The Rosenberg wheeze came to the world courtesy of the Kirkland Project for the Study of Gender, Society, and Culture, an outfit at Hamilton which is exactly what its name implies, a left-wing catchment where aging ’60s radicals pool to ferment and celebrate themselves. A list of the Kirkland Project’s activities reads like a parody of wacko academic radicalism (check out their programming online). L’affaire Rosenberg was a body-blow to Hamilton’s fund-raising efforts, but, hey, why be satisfied with half measures? Kirkland’s next trick was to invite Ward Churchill to campus. You remember Ward Churchill: he’s the make-believe Injun and tenured prof from the University of Colorado who thinks that the victims of Islamofascist terrorism are like Nazi bureaucrats. Thanks, Ward! You got your fifteen minutes of celebrity, but Hamilton College got the country’s anger and contempt—quite right, too.

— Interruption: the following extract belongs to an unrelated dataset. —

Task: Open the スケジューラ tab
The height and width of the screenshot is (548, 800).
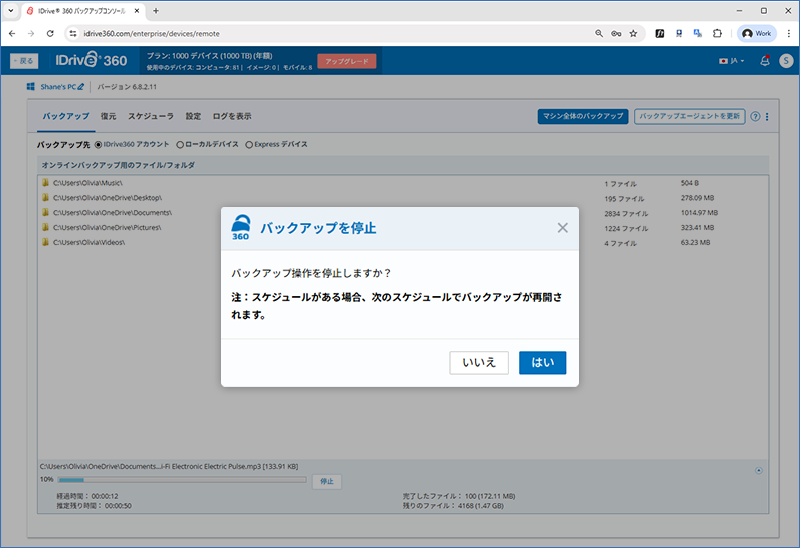Action: 151,116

What to do? How about a faculty committee to “study” the problem? Hamilton duly convened such a beast and, lo, it has spoken. In its final report, dated April 26, the Kirkland Project Review Committee gives us—a total whitewash. Yes, there have been “controversies” (what controversies? Neither Rosenberg nor Churchill is even mentioned) but “the breadth of faculty engagement in the mission of the Project makes clear that the Project serves a perceived curricular need.” Where is Bishop Berkeley when you need him? At least he had the excuse of believing that “to be is to be perceived,” but what sort of justification is “a perceived curricular need” for the Kirkland Project on Left-Wing Politically Correct Activism (that’s plain English for “the Study of Gender, Society, and Culture”)? Take your time …

To those who believe that the Kirkland Project is a tendentious, politically motivated institution that has no place at a liberal arts institution, the Committee responds that “We believe that it would be dangerously inappropriate for a liberal arts college to restrict the kinds of points of view expressible in the missions of established or broadly supported campus organizations.” Of course, the committee really believes no such thing. Hamilton College in general, and the Kirkland Project in particular, restricts all sorts of “points of view,” as anyone who asks “What conservative speakers/ programs/initiatives has the Kirkland Project sponsored?” will discover. The short answer to that question is None. We all know that academia has become a one-party state, proclaiming “diversity” while practicing conformity. But it is rare to have the contradiction illustrated quite so blatantly.

Academic committee reports are not famous for their humor. But this one does contain an inadvertently droll moment. It comes at the very end. In matters of substance, the report concludes, Kirkland should remain very much what it has been. But because of “considerable disagreement” about its mission, the committee recommends that—can you guess? That the Kirkland Project be disbanded and its assets distributed to a new organization for the study of the American Founders? Not quite. The one concrete recommendation the committee makes is that the Kirkland Project —change its name.

American higher education is in a state of crisis. For once, the public, which one way or another foots the bill, has suddenly sat up and begun to take notice. This is exactly what the professors do not want. But such scrutiny is the only thing that will save the academy from its malignant addiction to left-wing pieties.